The Office of Legal Counsel issues opinions that are supposed to bind the executive branch. The Trump administration has taken steps and made claims in tension with several of them.
The Trump administration has taken steps and made claims that clash with legal opinions issued by a traditionally powerful agency that is part of the Justice Department, the Office of Legal Counsel.
The office has typically had an influential role in shaping internal government legal deliberations, and its court-like opinions are supposed to bind the executive branch unless the attorney general or the president overrides them or the office itself revokes them.
The disregard for its precedents is part of a broader pattern in which the clout and influence of the agency have eroded in the opening months of the administration.

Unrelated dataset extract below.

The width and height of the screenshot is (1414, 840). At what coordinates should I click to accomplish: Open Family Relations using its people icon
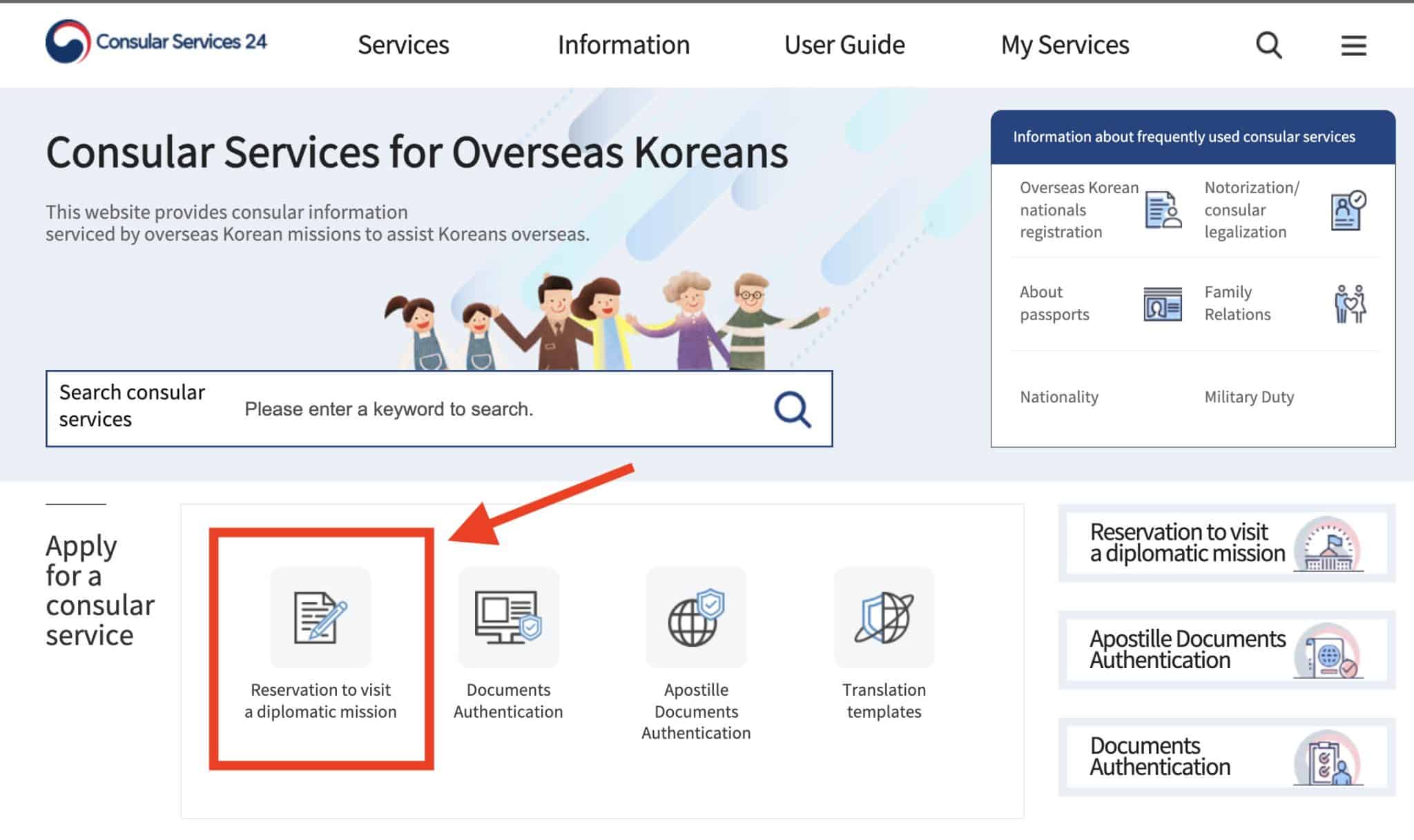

Here are some examples that show that disconnect.
Spending
What the Trump administration has done
The Trump administration has frozen large amounts of spending authorized by Congress. It has justified those blocks with shifting legal rationales in court. But both President Trump and his White House budget chief, Russell T. Vought, have said that they believe the president has constitutional authority to refuse to spend taxpayer money that Congress appropriated for things the president does not like. That tactic is called impoundment, and Mr. Trump and Mr. Vought have said that they intend to re-establish that power despite a 1974 law that largely banned it.
What the Office of Legal Counsel has said
An opinion from 1969, written by William H. Rehnquist before he became chief justice, says the “existence of such a broad power is supported by neither reason nor precedent.” The office reinforced that conclusion in a 1988 opinion that says “the weight of authority is against such a broad power in the face of an express congressional directive to spend.”
Birthright Citizenship
What the Trump administration has done
Mr. Trump signed an executive order declaring that babies born on domestic soil to undocumented parents are no longer eligible for birthright citizenship and instructing government agencies not to issue them citizenship-affirming documents like Social Security cards.